* [本文]
==*==

世界で喫緊の課題となっているプラスチック汚染。日本でも、2020年に始まったレジ袋有料化を皮切りに、やっと国をあげての取り組みが始まりました。一方、市町村レベルでは、世界水準で条例や制度を整え、脱プラスチックを推進しているまちもあります。そんなまちのひとつ、京都府亀岡市で市民活動をしながら、プラスチック汚染を研究しているのが大阪商業大学公共学部の原田 禎夫(はらだ・さだお)准教授です。原田准教授に、日本のプラスチック汚染の現状と、脱プラスチックに向けた市町村の動きについてお話を伺いました*。
原田 禎夫准教授

*以下は、市民環境フォーラム第12回「プラスチック汚染に立ち向かうために~脱プラスチック、そして脱炭素社会へ」(2021年6月30日開催)での原田准教授のお話をまとめたものです。

そもそも、プラスチック汚染とは?

今年のゴールデンウィークに目にしたSNSの投稿で、日本の海岸をクリーンアップしたところ、1986年製のスナック菓子のプラスチック袋が見つかった、というものがありました。なんと、35年も前のプラスチックですよ。このことは、プラスチックの特性をよく表しています。

すなわち、軽くて丈夫で利便性が高く、我々にとって大きな利益をもたらすものである、ということです。だからこそ、プラスチックは私たちの日常の至るところで使われていますが、そのことがプラスチック汚染の原因となり、解決を困難にもしているのです。

例えば、琵琶湖から大阪湾を結ぶ淀川の事例をお話しましょう。淀川は、私の勤務する大阪商業大学からも近く、フィールドワークを重ねている場所のひとつです。淀川の砂を調べると、こんな緑色の粒がたくさん含まれています。

これ、何だかわかりますか?

(原田准教授ご提供)

==*==

* [記録データ]
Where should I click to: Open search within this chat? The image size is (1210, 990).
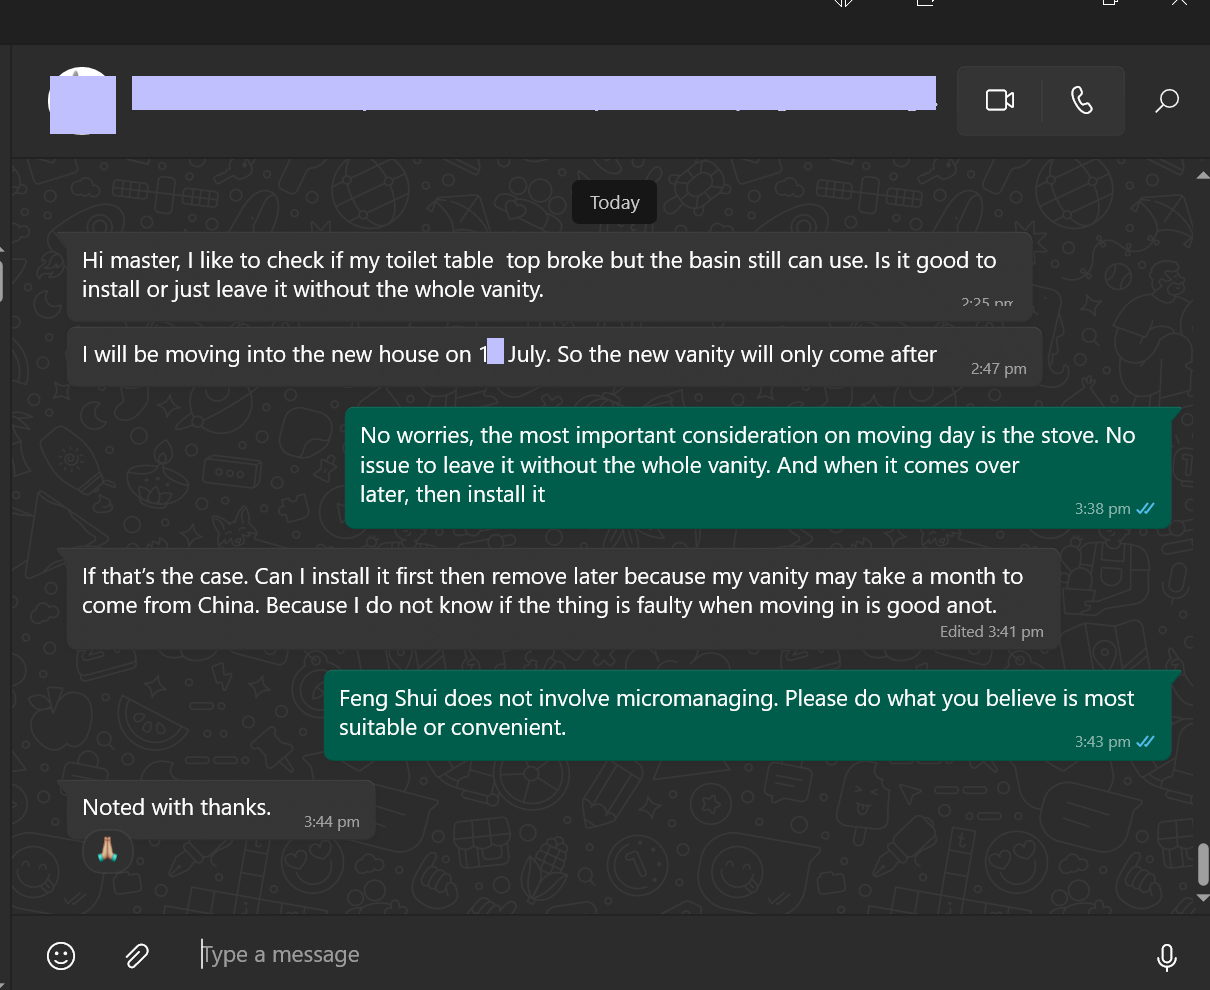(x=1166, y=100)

==*==

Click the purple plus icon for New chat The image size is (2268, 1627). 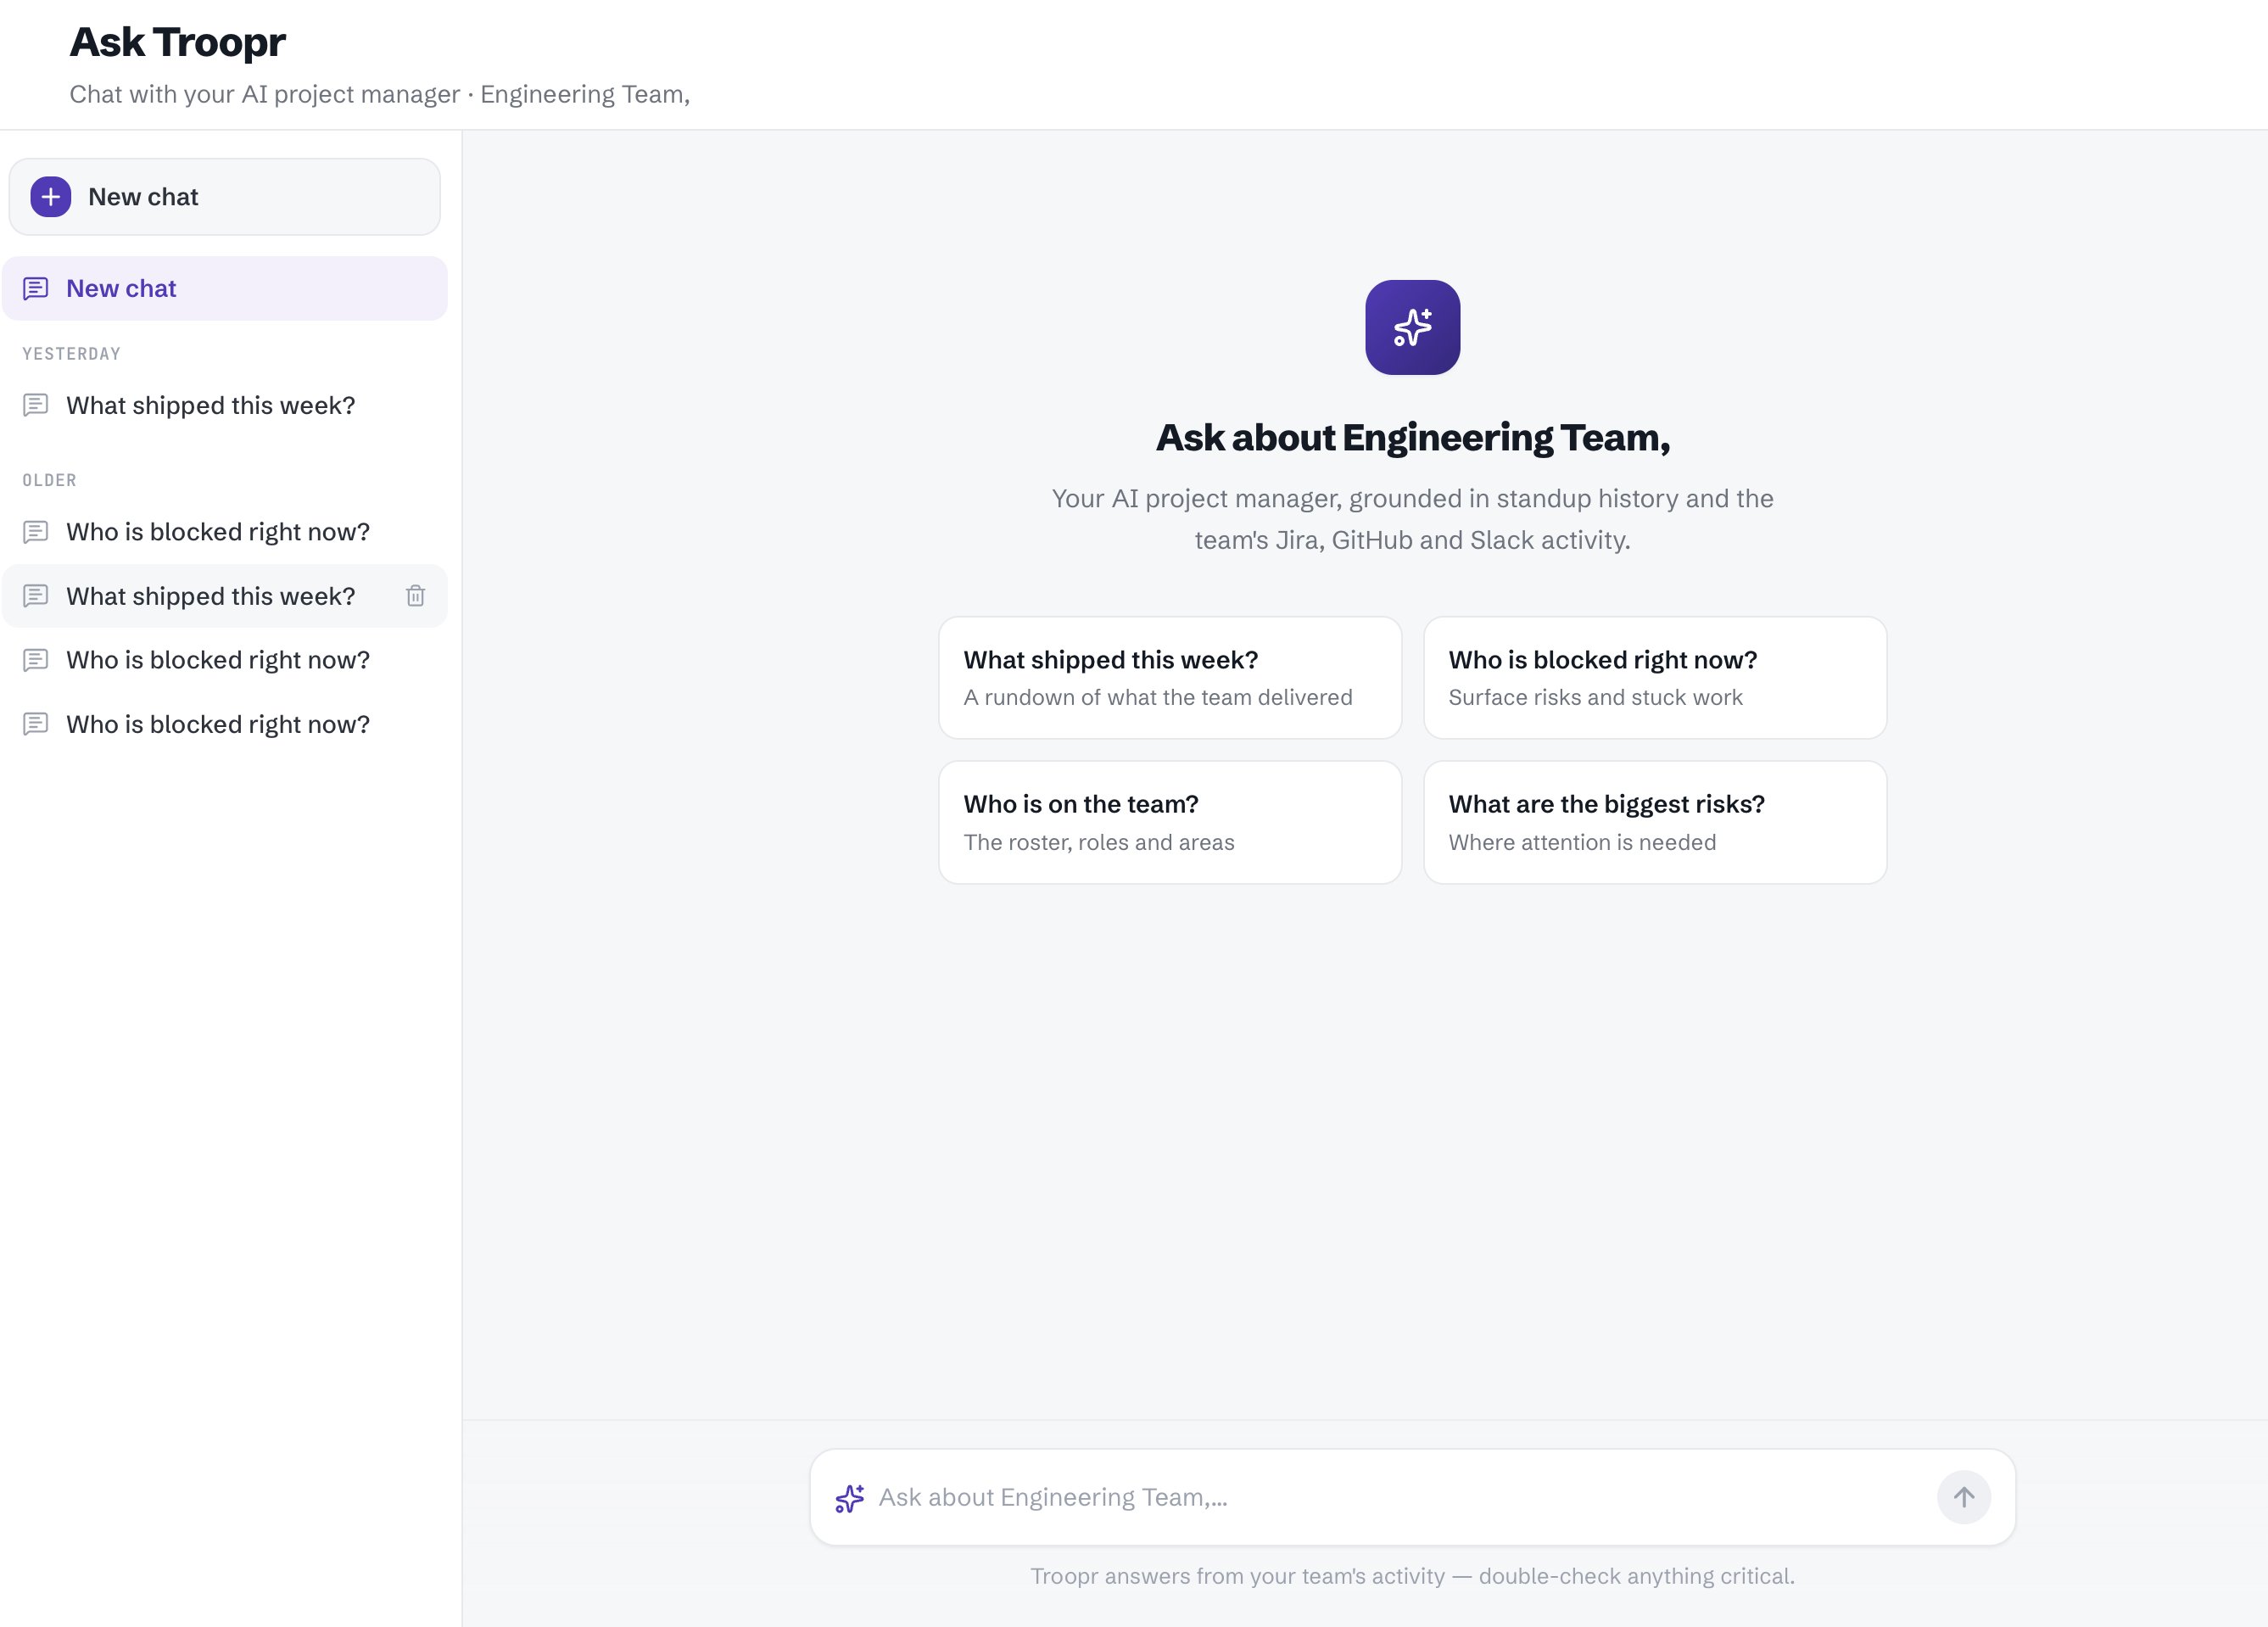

==*==

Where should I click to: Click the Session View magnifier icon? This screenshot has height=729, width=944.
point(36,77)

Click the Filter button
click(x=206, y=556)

==*==

* [取り組む課題]
a. 本文で紹介されているSNSの投稿によると、日本の海岸で見つかったスナック菓子のプラスチック袋は何年製でしたか。
b. 本文のうち「そもそも、プラスチック汚染とは?」から「決を困難にもしているのです。」までを、終わりの語句も含めて一字一句変えずに書き写してください。
記録は本文とは別の出典から集めたものです。

* [解答結果]
a. 1986年製です。

b.
そもそも、プラスチック汚染とは?

今年のゴールデンウィークに目にしたSNSの投稿で、日本の海岸をクリーンアップしたところ、1986年製のスナック菓子のプラスチック袋が見つかった、というものがありました。なんと、35年も前のプラスチックですよ。このことは、プラスチックの特性をよく表しています。

すなわち、軽くて丈夫で利便性が高く、我々にとって大きな利益をもたらすものである、ということです。だからこそ、プラスチックは私たちの日常の至るところで使われていますが、そのことがプラスチック汚染の原因となり、解決を困難にもしているのです。